There is very little other than the removal of the “Dan Parisi for IU student body president” bumper sticker that seemed to be forever adhered to one of the court level signs that has changed about Assembly Hall since its construction, and the time for a facelift is long past.

For decades, fans have clamored for a new arena, but the decision was made not to drop $300+M on a new facility.  For all its warts and quirks, Assembly Hall is a very unique venue, and somehow for better or worse (mostly better) has become intrinsically linked to the brand of Indiana Basketball.

It’s not just smart business to renovate rather than replace Assembly Hall – it’s good for the program too.  Cook Hall is an outstanding practice facility, and the showplace that attracts recruits looking to improve to the extent facilities will allow.  Assembly Hall has become iconic as a historical touchstone of Indiana Basketball, and destroying it to make room for a suite-filled cookie cutter dump would be an act of idiocy the likes of which we might have expected from Rick Greenspan or one of the other dullards who ran IU’s athletic department.

Fred Glass knows what he’s doing, and the ongoing multiple construction plans that continue to put IU student athletes in a position to succeed shouldn’t be put on hold to accommodate the replacement of an imperfectly perfect arena that only requires a face lift.

7 thoughts on “Indiana Basketball – Fans Need to Calm Themselves About Evan Gordon and Get Excited About Assembly Hall Facelift

  1. Greg Pilcher

    Kent, I agree with the bulk of your stance on Assembly Hall, but it needs more than facelift. The concave points that separate the East/West stands need to be completely removed. Even so, with those corrected, it is an architectural nightmare. A few features that could use a reboot: Low ceilings (If I can touch a restroom sign hanging from the ceiling, it’s too low), tight hallways, aurally-offensive cinder block walls, and the hazardous cement ramps that wrap the north/south wings (a threat of copious tort claims that must make Ken Nunn giddy. I’m a little suprised he’s not there every game night with a flipcam).

    I know I don’t need to remind you that the state of Illinois had the opportunity to ‘facelift’ Soldier field and a saucer straight out of an Ed Wood film landed on top.

    A word like ‘renovate’ or ‘refurbish’ might serve us well here.

    Reply
    1. kentsterling Post author

      Funny you mention the ramps – escalators will be installed.
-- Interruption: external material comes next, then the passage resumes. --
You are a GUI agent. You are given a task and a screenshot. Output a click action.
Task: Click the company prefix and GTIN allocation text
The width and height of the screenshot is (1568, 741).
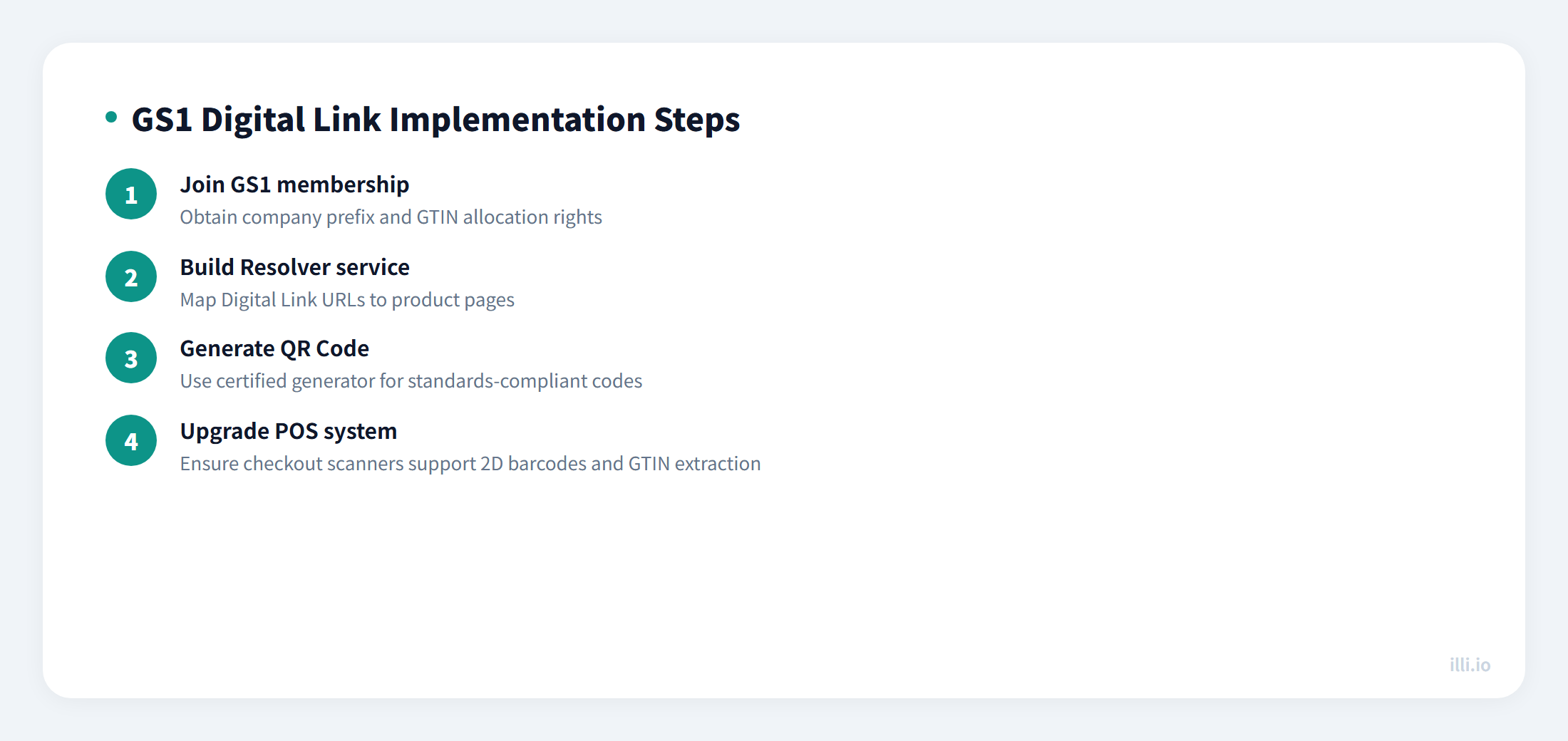(391, 217)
As much as Ken Nunn loves IU Basketball, the tort claims you mention are not where Indiana wants to spend its money.

      Reply
  2. Doug

    Great game by Evan last night….I loved it. I hope he is like that every night the rest of his career. Just going to have to do it against much stiffer competition from here on out!

    Reply
  3. Jeff Gregory

    I am not sure that Gordon is perimeter answer or not, but I do know that comparing him to Abell is not really fair. For one thing, Abell was a freshman. His greenness can account for a lot of his inconsistency. Gordon is a grad student, senior. Secondly, last year’s team had Hulls and Watford who already filled that role. Abell was never told, “Go in there and be our perimeter threat.” He was probably told, “Get in there and work hard and be an effective part of the team.” Gordon isn’t competing with anyone to be a perimeter threat. That role is one that needs to be filled.

    As far as Sheehey, I wouldn’t sit him down, but probably sit down a freshman. I also wouldn’t go as far as to rule it out. Some guys are just wired to be a sixth man. Maybe that is Sheehey; I don’t know. I know that Bobby Jones from the Sixers’ hey day was probably one of the best 5 on that team, but won the best 6th man in the NBA and was first team all defensive team for a number of years. I don’t care how old a guy is; as a coach, I want the player to be in the position to best help the team.

    Reply
  4. Jeff Gregory

    As far as Assembly Hall, I am all for some changes, but I don’t want to change it to the point where it isn’t OBVIOUSLY Assembly Hall. Of course, I gritted my teeth the first time I saw the huge scoreboard, so . . .

    Reply
    1. kentsterling Post author

      I think Fred feels the same way. The character of the building will remain intact. It is kind of nice to walk into the place and have nothing be different from the time Sevgi Ercan and I waited to buy Journey tickets.